After that we are both excited, because one of the men walking down the road in the synchronized story is going to find his way into the world, and secretly we feel that this gives the other man in the short story some hope for his own realization. The Journalist is like the fond parent in this triangle, which disturbs me immensely. I have the desire to follow The African Literature Guy home when he says goodbye. I think of him, preparing lectures in a bohemian flat which smells of youth. I want to uncover his life, his war. I think of his artistic hands when they were even younger- I try to imagine them forced to cradle a heavy FN automatic rifle for two years, or holding the broken head of a dying man as he tried to breathe life into cold, black lips.
In the night I hold The Journalist fiercely, blinding myself to the pain as I tell him, love me.
~
Apartheid made life simple, polemic. Everything that was bad and evil emanated from the white racist government. The ANC was the recipient of all our sympathy. In Johannesburg the young white baby-faced police force was often on campus with teargas and rubber bullets, playing hide-and-seek with the students, synonymous to them with communists and terrorists. Sometimes I accompanied the African Literature Guy to the local jail to bail out arrested students and give them a ride home.
~
The African Literature Guy has strong hands, which demand my attention. They give him away. I see a strength there that is not in his face or his voice. I see someone who has been buried. I try to dig him up, feeling strong, large.
I only see The Journalist at night, and like it when the lights are out. Then I listen to his voice; it is warm and strong. I don’t breathe in his smell or touch the sagging skin at his neck. Any terror of death or time is hidden under my skin. One day the terror begins to erupt. At twenty I have a face full of acne. It stays with me for years, after Africa, after The Journalist.
~
I write this book from an obscure place along the journey. The narrative does not develop in a linear fashion.
I look back from a place in California, in a small café where I work for five dollars an hour. Before sunrise the streets of the Californian coastal town are wet. Men in overalls hose down the debris, the broken bottles and grotty remnants of Saturday night. In the café, I begin making the first cappuccino. I pour the white bubbles of milk foam into the muddy espresso, and stir it in, leaving golden streaks and trails through the foam. I am caught in an image of golden waving grasses in a place and time far from this one.

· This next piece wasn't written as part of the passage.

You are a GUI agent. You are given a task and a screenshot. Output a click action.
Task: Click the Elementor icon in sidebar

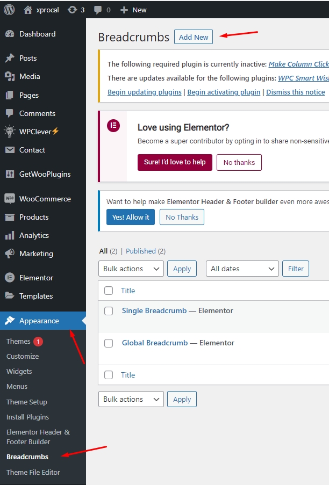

When the Beach Police come in for coffee I retreat to the back of the store and let someone else serve them. I am the Girl with the British accent. People think I am about sixteen. I tell some of them that I’m twenty-five and not from England at all.
Vivid images from my life begin after all this time, to emerge in the milk. I can hardly believe what I am doing; can hardly comprehend that every captured image in my life was a step towards this one. There are two books published, and others written, but I’ve had no luck for years and have become despondent. I have always kept a journal, recording events so that nothing would remain uncaptured.